Records for locating displayed items
::::::::::

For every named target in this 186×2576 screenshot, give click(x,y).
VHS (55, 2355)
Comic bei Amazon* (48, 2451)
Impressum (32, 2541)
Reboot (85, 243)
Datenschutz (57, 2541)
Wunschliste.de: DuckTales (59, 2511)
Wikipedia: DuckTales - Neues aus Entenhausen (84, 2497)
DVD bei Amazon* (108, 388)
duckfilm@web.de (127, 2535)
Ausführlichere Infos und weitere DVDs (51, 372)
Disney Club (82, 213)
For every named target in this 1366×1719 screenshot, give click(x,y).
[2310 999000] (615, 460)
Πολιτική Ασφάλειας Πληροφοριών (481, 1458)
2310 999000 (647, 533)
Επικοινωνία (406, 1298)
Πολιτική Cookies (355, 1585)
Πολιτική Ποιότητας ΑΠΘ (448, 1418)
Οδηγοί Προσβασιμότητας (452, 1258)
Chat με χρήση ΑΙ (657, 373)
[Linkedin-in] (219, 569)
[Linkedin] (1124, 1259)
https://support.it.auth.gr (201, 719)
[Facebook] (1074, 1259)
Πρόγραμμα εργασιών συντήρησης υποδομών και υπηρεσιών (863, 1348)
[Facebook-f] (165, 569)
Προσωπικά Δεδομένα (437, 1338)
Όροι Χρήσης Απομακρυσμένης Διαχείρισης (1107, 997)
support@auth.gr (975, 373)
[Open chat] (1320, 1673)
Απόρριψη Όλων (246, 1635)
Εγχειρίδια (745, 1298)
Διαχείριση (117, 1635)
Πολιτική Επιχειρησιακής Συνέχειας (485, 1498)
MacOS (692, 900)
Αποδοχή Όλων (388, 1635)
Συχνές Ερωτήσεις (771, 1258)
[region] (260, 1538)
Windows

::::::::::

GOAL: Reproduce all of the material above word for word, line by line.

OUTPUT FOR THIS EXERCISE:
For every named target in this 186×2576 screenshot, give click(x,y).
VHS (55, 2355)
Comic bei Amazon* (48, 2451)
Impressum (32, 2541)
Reboot (85, 243)
Datenschutz (57, 2541)
Wunschliste.de: DuckTales (59, 2511)
Wikipedia: DuckTales - Neues aus Entenhausen (84, 2497)
DVD bei Amazon* (108, 388)
duckfilm@web.de (127, 2535)
Ausführlichere Infos und weitere DVDs (51, 372)
Disney Club (82, 213)
For every named target in this 1366×1719 screenshot, give click(x,y).
[2310 999000] (615, 460)
Πολιτική Ασφάλειας Πληροφοριών (481, 1458)
2310 999000 (647, 533)
Επικοινωνία (406, 1298)
Πολιτική Cookies (355, 1585)
Πολιτική Ποιότητας ΑΠΘ (448, 1418)
Οδηγοί Προσβασιμότητας (452, 1258)
Chat με χρήση ΑΙ (657, 373)
[Linkedin-in] (219, 569)
[Linkedin] (1124, 1259)
https://support.it.auth.gr (201, 719)
[Facebook] (1074, 1259)
Πρόγραμμα εργασιών συντήρησης υποδομών και υπηρεσιών (863, 1348)
[Facebook-f] (165, 569)
Προσωπικά Δεδομένα (437, 1338)
Όροι Χρήσης Απομακρυσμένης Διαχείρισης (1107, 997)
support@auth.gr (975, 373)
[Open chat] (1320, 1673)
Απόρριψη Όλων (246, 1635)
Εγχειρίδια (745, 1298)
Διαχείριση (117, 1635)
Πολιτική Επιχειρησιακής Συνέχειας (485, 1498)
MacOS (692, 900)
Αποδοχή Όλων (388, 1635)
Συχνές Ερωτήσεις (771, 1258)
[region] (260, 1538)
Windows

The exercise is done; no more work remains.